INTERNATIONAL YOUTH FELLOWSHIP
All these changed when an IYF mind lecture caught his attention.
“I came across this mind lecture and I saw these three letter word International Youth Fellowship; I didn’t know what it meant but it looked funny to me because I saw Koreans.
“I decided to listen to what they were preaching, it was what they had said that day that got deep into me and it was ‘changing a person was all in the mind’.
“They reiterated their message that if you change the mindset of a person automatically his behaviour changes, his family changes, the community changes, the society changes and the world changes as well.
“Then we were told about the story of the man who founded KFC, he was 68, retired from work when he started a business with no money; he had to knock on doors looking for money.
“He was rejected 1008 times until he was finally given the loan to start his business.
“So, I began to change my mindset, I had to think if he was 68 but did not give up until he got what he wanted I can be the same too.
LAW SCHOOL
He decided to go back to school.
“My family thought it was a joke.
“All they said was ‘What! a drug addict would want to go back to school and study law?’.
“There was no hope from them because they knew me too well.
“But all that didn’t stop me, I knocked on three doors seeking for scholarship but I was not given any but I kept asking until I got it; giving up was not an option.
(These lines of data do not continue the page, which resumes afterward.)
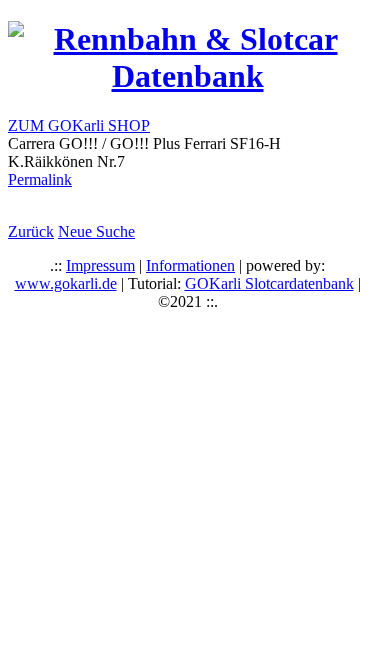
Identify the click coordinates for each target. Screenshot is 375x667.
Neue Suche (96, 231)
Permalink (40, 179)
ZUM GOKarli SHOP (79, 125)
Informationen (190, 265)
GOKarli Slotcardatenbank (269, 283)
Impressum (100, 265)
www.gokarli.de (66, 283)
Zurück (31, 231)
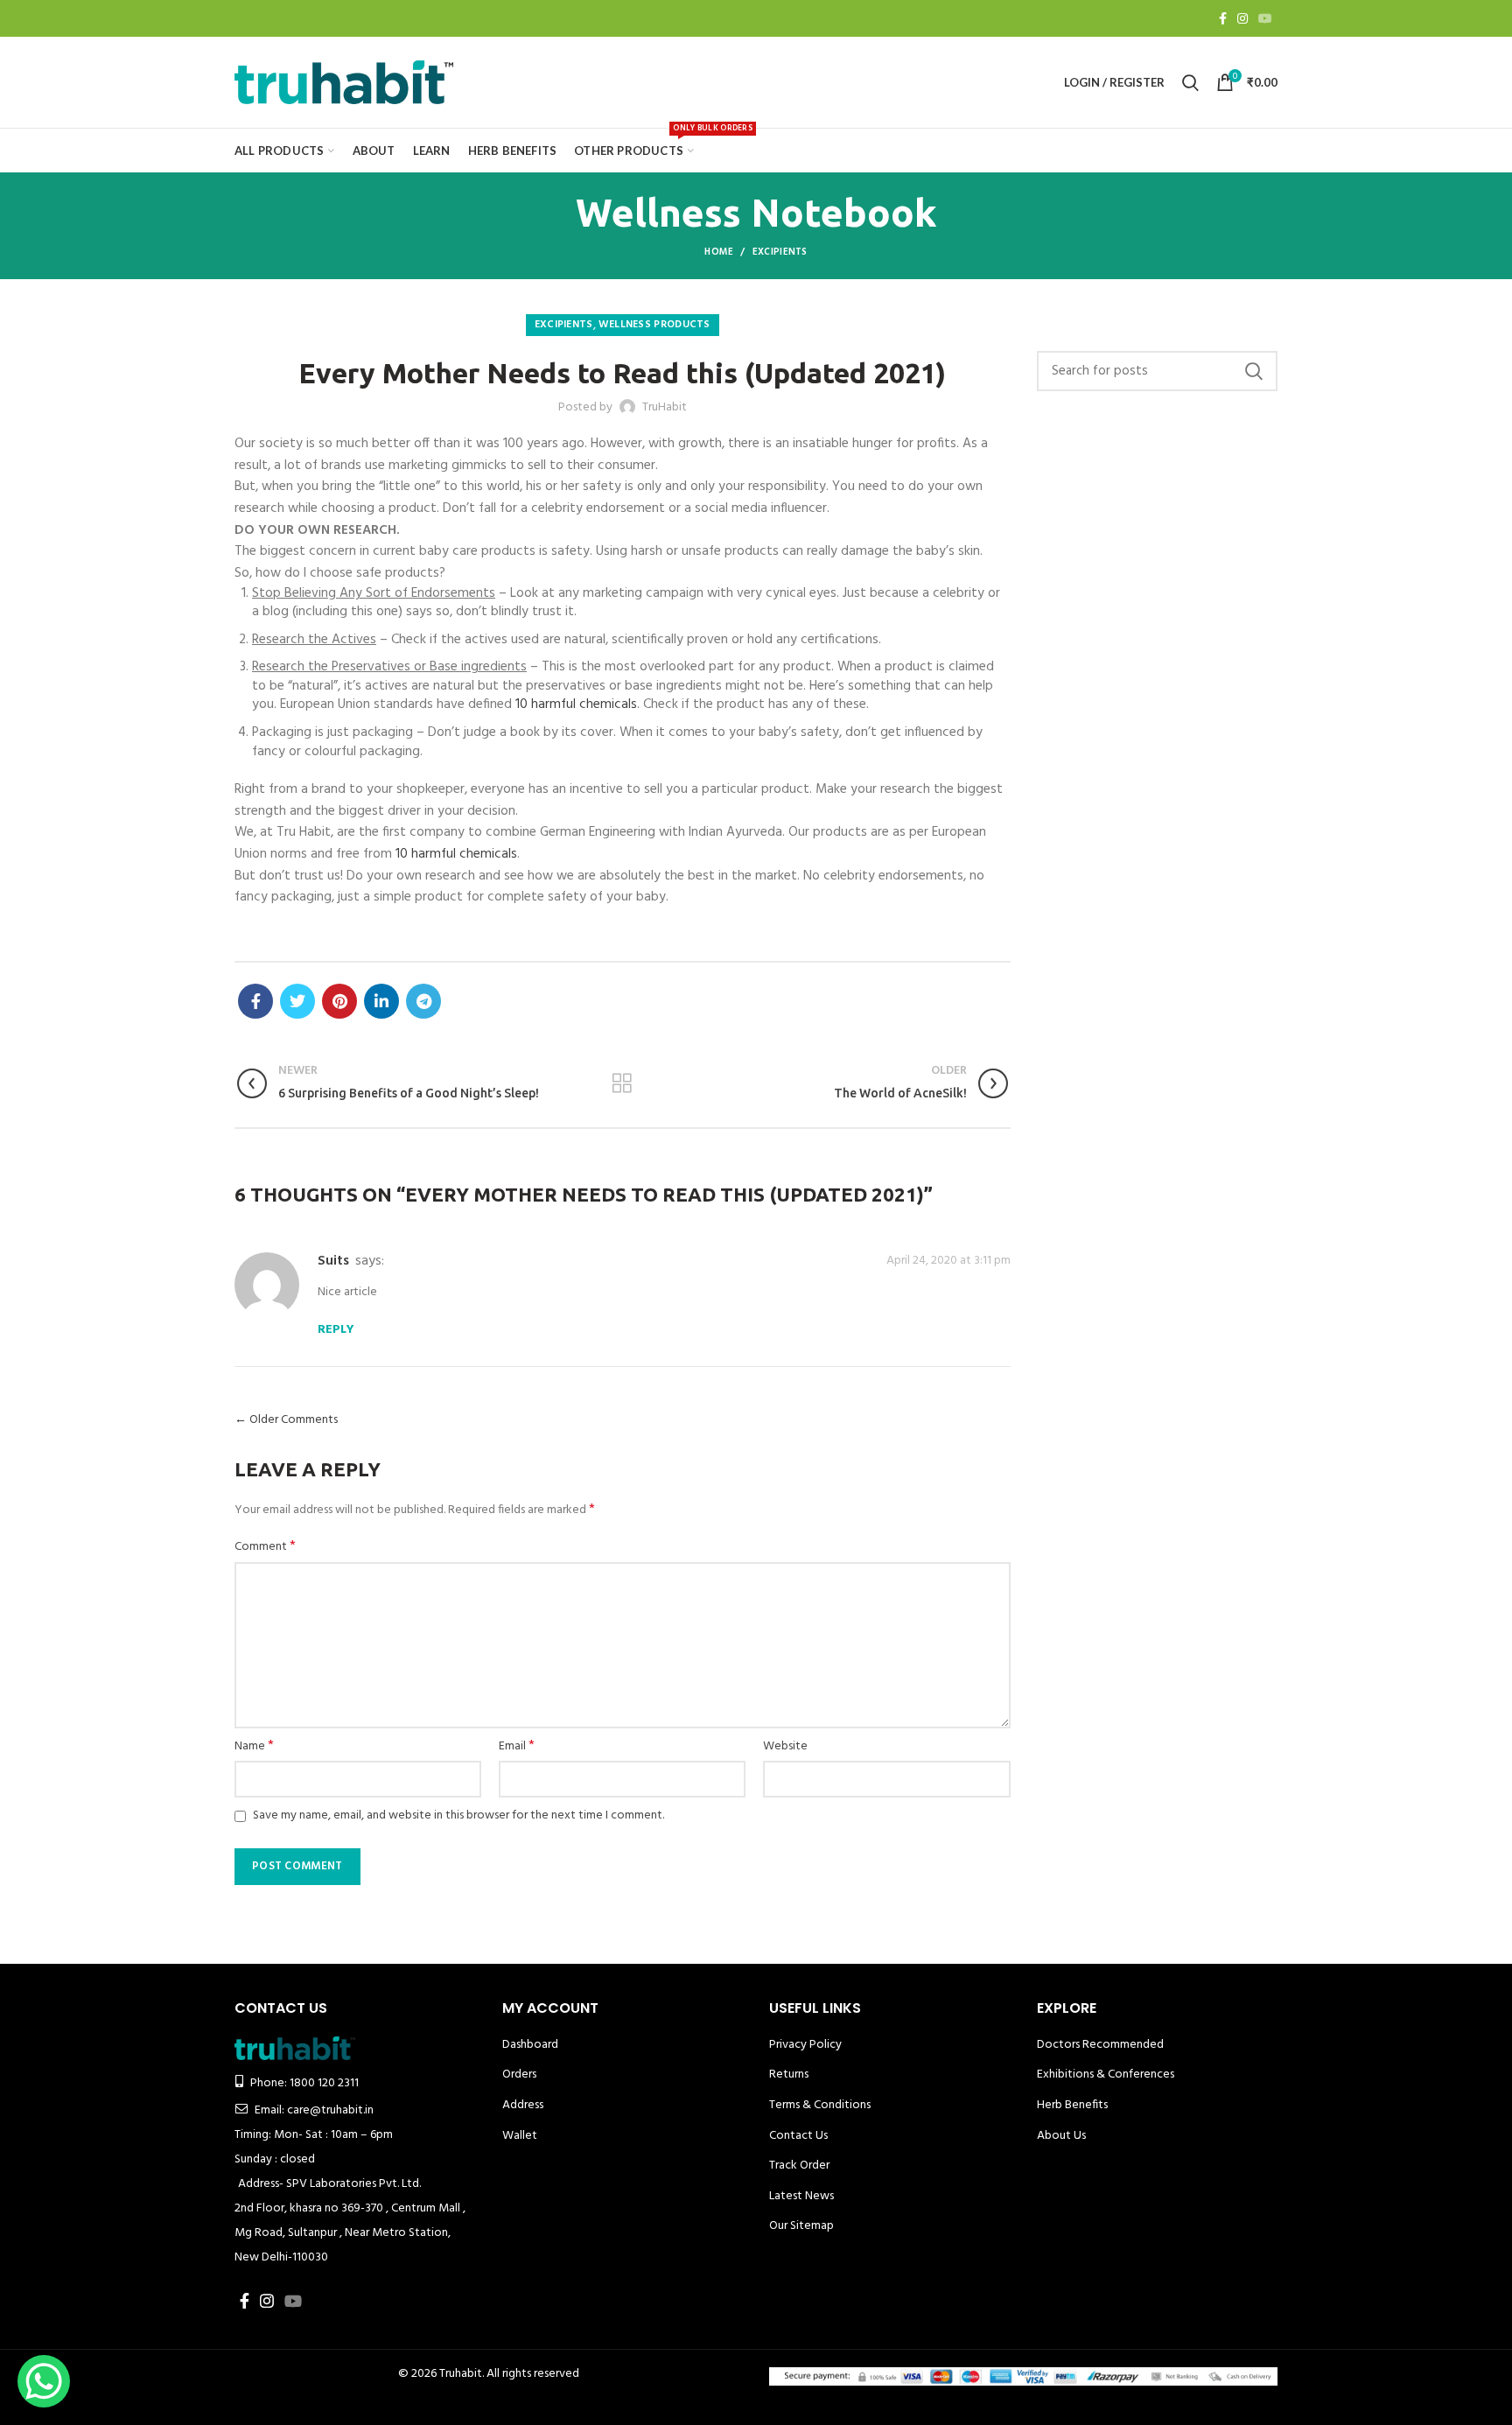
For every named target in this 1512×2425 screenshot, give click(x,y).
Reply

“I had to start from foundation studies and you can imagine being inside that foundation class at 30 while the rest were freshman.”
After completing foundation studies he enrolled at Fiji National University’s law school.
“My parents were shocked, never in their wildest dreams did they think I was going to get into law school.
“That is where it all began, I went in to law school at FNU, I founded the law students’ association and became its first president.
“I did my first year then second year; progressed well to the end. My parents realised I was serious with my life and choices.
“I graduated in May 2018 from law school and out of the 60-80 students that we started together only four graduated and the drug addict (me) was one of them.”
ADVICE
Mr Ralovo said: “The main reason we fail is because we do not try, we need to remove ‘quitting’ completely from our minds, its only then we will know that it’s not an option and we have to keep trying all the time until we get what we want.
“When I was studying my dad was hospitalised, I studied at his bedside and I bathed at the ICU bathroom everytime I had to attend classes.
“I was in my third year when he passed on and I was by his bedside, many thought it was going to be an end point for me but quitting was not on my list.
“This was all possible because of my involvement with IYF, attending all their mind lectures that made me realise how bad I was living my life.
“That is where change came in and I acknowledge the work that they continue to do in the country.
He said the organisation was not about giving people money or aid but train individuals find their way up the ladder with a clear and better mindset to be a person of influence.
“Slowly and little by little things changed for me personally.
“First thing that changed was my mindset, I developed a dream, they made me look further than my nose.
“Automatically my mind was aligned, five years ago I was in and out of police stations but five years later I was totally a different person.
“When my life changed, the lives of everyone around me changed and everything changed.
“My parents, my siblings, when I speak everyone listen because my words have value, I realised I had it all in my mind these years but I just didn’t discover it because my mindset was driven by what others say about me.”
Mr Ralovo urges youths not let anyone else write their book, but be authors of their own life story.
“IYF teaches the world of the heart and how everything begins and ends in the heart.
“If your heart is strong, no matter who or where you are, you will always prosper.
“A strong heart creates a strong mind.”